Samiel sometimes felt the same, that he’d … not done as he’d done, either. If he hadn’t, he wouldn’t be here, in this place. Doing what he was doing.
Then he remembered that he hadn’t been given …
Granger’s thin, pain-filled voice resonated through the speakers. “I understand, Baron Samiel. I will approach some Zigg-heads, encourage them to deal with Nickels. I’ll use the construction site as incentive. The man is bringing in loads of stuff all the time now. Thousands of dollars’ worth of wiring and … it’s. I understand.”
“Not too many, Granger.” Samiel cautioned. “If there is a concerted attack on that property, local authorities will lose their minds. San Francisco must remain as peaceful as it always has been. Say … three. Yes. Three Zigg-heads will be more than enough. That kind of strength and mammalian rage should be chaotic enough for a time traveler to miss, to be unprepared for. Are we clear, Granger?”
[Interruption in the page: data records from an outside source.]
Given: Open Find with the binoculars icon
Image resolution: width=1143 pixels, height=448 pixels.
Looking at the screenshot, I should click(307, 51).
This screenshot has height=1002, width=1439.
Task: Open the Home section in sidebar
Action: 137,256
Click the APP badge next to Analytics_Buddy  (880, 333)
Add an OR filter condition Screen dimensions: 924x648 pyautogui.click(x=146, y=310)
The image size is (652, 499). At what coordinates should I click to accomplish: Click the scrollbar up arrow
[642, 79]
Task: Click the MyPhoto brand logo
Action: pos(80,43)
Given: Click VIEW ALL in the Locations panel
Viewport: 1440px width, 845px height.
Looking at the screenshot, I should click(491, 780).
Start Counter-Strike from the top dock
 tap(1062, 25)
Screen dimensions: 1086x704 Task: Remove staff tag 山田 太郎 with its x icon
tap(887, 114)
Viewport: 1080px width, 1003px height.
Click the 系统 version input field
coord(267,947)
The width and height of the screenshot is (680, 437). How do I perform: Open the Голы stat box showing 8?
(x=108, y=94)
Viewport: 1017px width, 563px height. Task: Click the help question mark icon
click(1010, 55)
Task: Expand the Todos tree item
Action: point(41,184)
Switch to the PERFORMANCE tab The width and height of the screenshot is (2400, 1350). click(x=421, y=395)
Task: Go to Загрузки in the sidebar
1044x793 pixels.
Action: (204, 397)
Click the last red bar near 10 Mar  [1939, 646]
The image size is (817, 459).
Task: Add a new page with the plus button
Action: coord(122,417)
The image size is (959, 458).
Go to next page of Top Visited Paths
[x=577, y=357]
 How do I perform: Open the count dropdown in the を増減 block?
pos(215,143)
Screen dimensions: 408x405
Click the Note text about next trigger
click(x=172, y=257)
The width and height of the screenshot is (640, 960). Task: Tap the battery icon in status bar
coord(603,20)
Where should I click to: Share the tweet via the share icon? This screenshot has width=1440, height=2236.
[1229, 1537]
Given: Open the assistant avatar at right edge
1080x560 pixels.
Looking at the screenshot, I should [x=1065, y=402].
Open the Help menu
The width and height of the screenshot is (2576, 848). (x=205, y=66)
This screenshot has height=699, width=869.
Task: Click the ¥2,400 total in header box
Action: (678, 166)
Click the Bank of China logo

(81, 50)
“As cut glass, Baron.” Granger’s voice was leaded, dead. “As cut glass.”
“And the … language?” Samiel asked, voice curling through the ether. “Still strong enough?”
“Yes, Baron Samiel. I’ve been keeping up with my efforts. I’d prefer not to use Zigg-heads, though. It gets harder and harder to deal with th…”
Samiel laughed. “Your preferences aren’t a factor in anything beyond which type of stool you wish to drop. Now. Be about my good and great works, loyal doggie.”
Baron Samiel ended the comm and stared off into the distance, eyes seeing things only someone who’d stared deep into the chasm of the incongruity could see, a distant smile curling his lips. He didn’t even want to watch the channel synced to the so-called Nickels.
That unwavering green light tainted with carnelian red was going to flicker out any moment now.